I am looking for an app to put tabs into so I have them when I am away. Ideally an app that does not require internet for me to see the apps I have entered would be great. I see many advertised online but I wonder how useful they are and how much baggage comes with them. The goal is to be able to think “I have some time, how did that song go?” and then look it up and work on it. I would like to be able to type in my own tabs for songs that are hard to find or that I have modified so I can remember. I also would like to be able to enter tabs for the various scales to do warmups and remember the different scales and positions.
Any ideas or thoughts?
You can use any text editor (at least that’s how I do it). I mostly use the editor that is built into the cool file manager named Cx File Explorer.
There many others (such as Notepad Pro from PANAGOLA), so there is no need to hunt for a special “tabs app”. What advantage(s) can one get with such an app that you don’t get with a simple text editor?
Thanks slim, I was thinking of word but I did not think it would work on a phone. I am still kind of new to smartphones and the app operating systems with touch screens still frustrate me. I did not think there was a simple text system and a logical way to keep track of it. I keep finding lame emoji nonesense and programs that disappear behind other programs. The other challenge is being able to type it on an actual computer and then transfer it to a phone. I did not think it was possible.
Micro$oft Word on a smartphone? I cannot comment about that, but I think it would be a major overkill to do that. Until one gets accustomed to using a smartphone and its touch screen, things all seem rather difficult to do, but using Word will not make things any easier.

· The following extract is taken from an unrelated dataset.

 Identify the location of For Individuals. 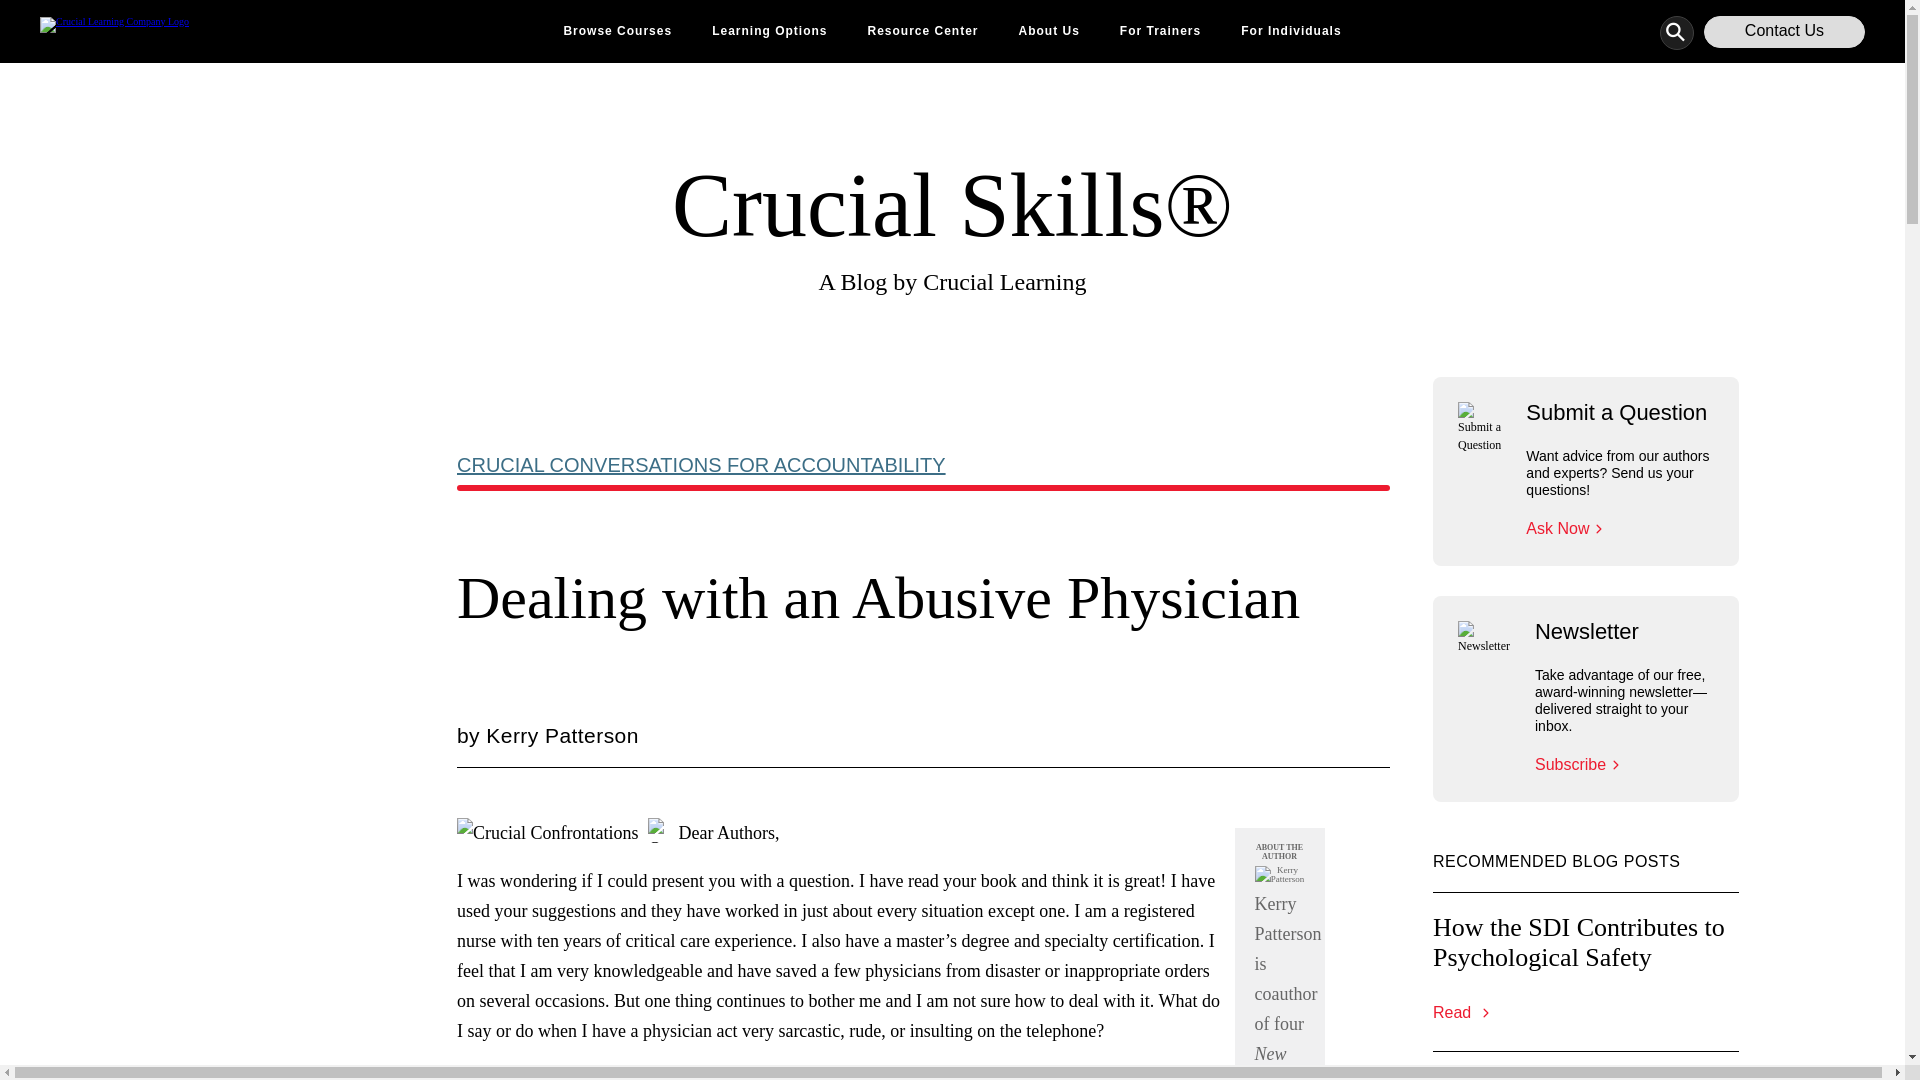
(1290, 32).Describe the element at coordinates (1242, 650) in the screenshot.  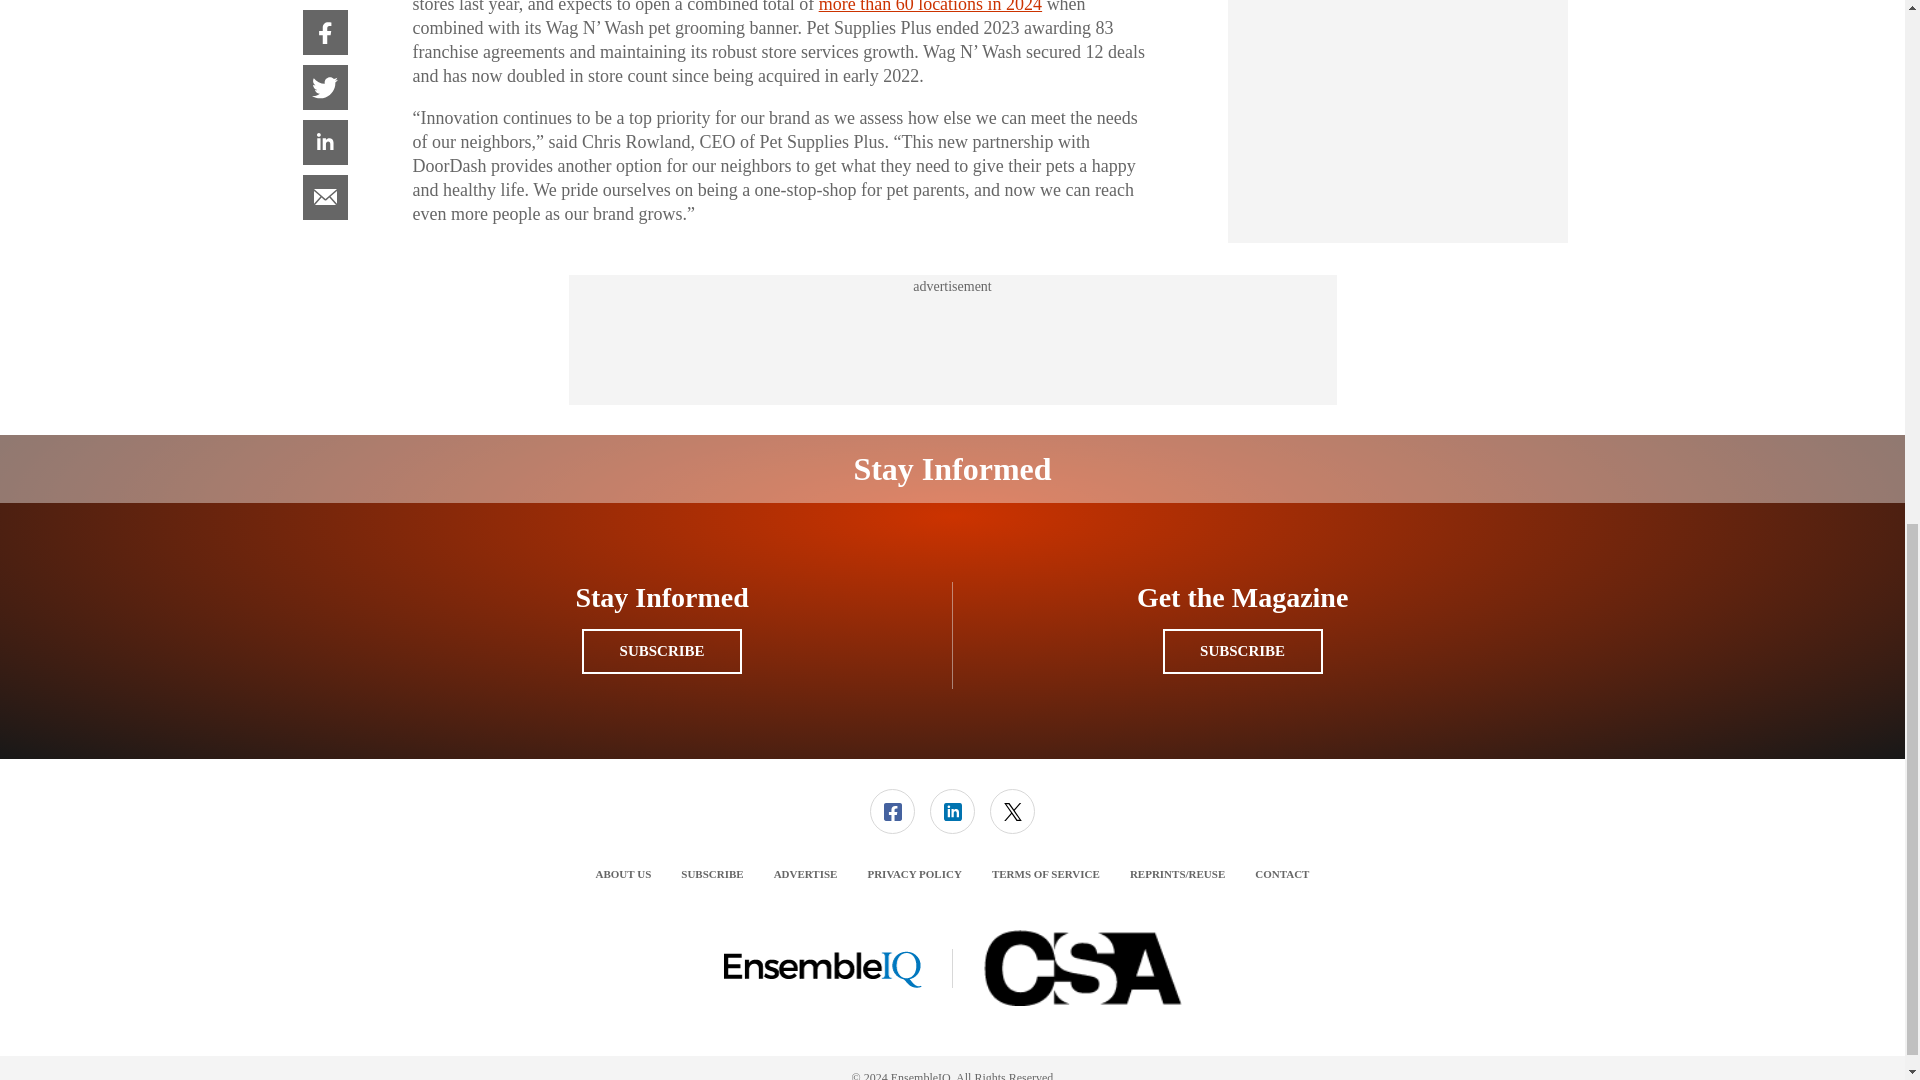
I see `SUBSCRIBE` at that location.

Since you are a “smartphone novice” I suggest turning to the file manager app I mentioned: Cx File Explorer. That way you have the simple text editor included in the nice little file manager app. You can create folders as well as text files (give them the file extension “txt” like BoogieBlues.txt) and then enter your tabs in that file. You can copy and move files from folder to folder with the file manager.
Cx File Explorer also permits connecting to your laptop or desktop computer (over your local WLAN) so that you can transfer files. However, there are simpler file transfer utilities that are more intuitive. Perhaps your easiest transfer method would be: email the files to be transferred (add them as attachments to the email) to another email account that you have. Then on the machine that is to get the files: open your email and simply download the attachment(s). The email method is quite easy and I use an extra email account just for this purpose.
I’ve used Google Keep and agree with @Slim, the simpler, the better.
My only problem with Google Keep is that when I copy it and paste it into another program, like a chat, I tend to lose the spacing of the notes, which often takes time and effort to get into the right places.
Another option I’ve used with some success is Google Sheets which helps to keep everything lined up where it needs to be.
More recently, I am just writing the songs I really like in long-hand and then putting the notes in “Intervals” rather than the actual blows and draws, since the intervals stay the same in the same scales across different instruments.
Hope this gives you some ideas.
Type it in an email and email yourself?
If you’re just using 3 3 -4 4 -3 etc, then collect those emails in a folder called harp tabs?
I was wondering about apps that give the whole musical notation when I first read your post and thinking I don’t know any but assume they are some.
All the harp tab common notation characters are on basically any keyboard: + for blow (or no symbol for blow), - for draw, ’ for a single bend (such -1’, -4’ and -6’) or the first draw bend on holes with more than one bend (-2’ and -3’), then use " for the double bend (-2" and -3") and either ‘" or * for a triple bend (-3’" or -3*).
Blow bends (where they are possible) in the same way: +8’ or 8’, +9’ or 9’, +10’ and +10" or 10" and 10".
For overblows use, for example, +4o or 4o or +4° or 4°. And for those who can overdraw: use -7o or -7°, etc.
For things like the rapid -4 -5 -4 -5 sort of play you can try -4<>-5 or [-4<>-5]. Chords: (-1-2-3), and splits: [-1/-4] or whatever. I think everyone gets the ideas used here.
Have I missed anything important?
I was just using word as an example of a program I know I can type stuff into. When word processors first came out they were not 50 gb programs. I downloaded the file manager. It was only 6 mb. I am not sure why this is not standard. Even for just seeing what is on my phone I like it already. I will likely just type up some files and send them to my phone somehow so I can see them. And yes, I still do not like these tablet android app operating systems.
I agree no program required. Just a filing system.
If you don’t like touch screens get a stylis. Like a pen but with a rubbery end you tap the keyboard with. Any stationery shop will sell them. Some phones come with them. Samsung note models or similar. They work on any touch screen. Helpful if you’ve got the deets.
Saving and moving things with particular spacing and new line breaks is problematic from one app to another unless you copy your text and numbers as an image. Screen shot it, don’t copy it. Images are seen as a picture and will lock the letters and symbols in the places you’ve put them.
I use “Notes” on my iPhone. Yellow notepad icon.
If it’s not quick, easy, and organized… forget about it. Might try one note.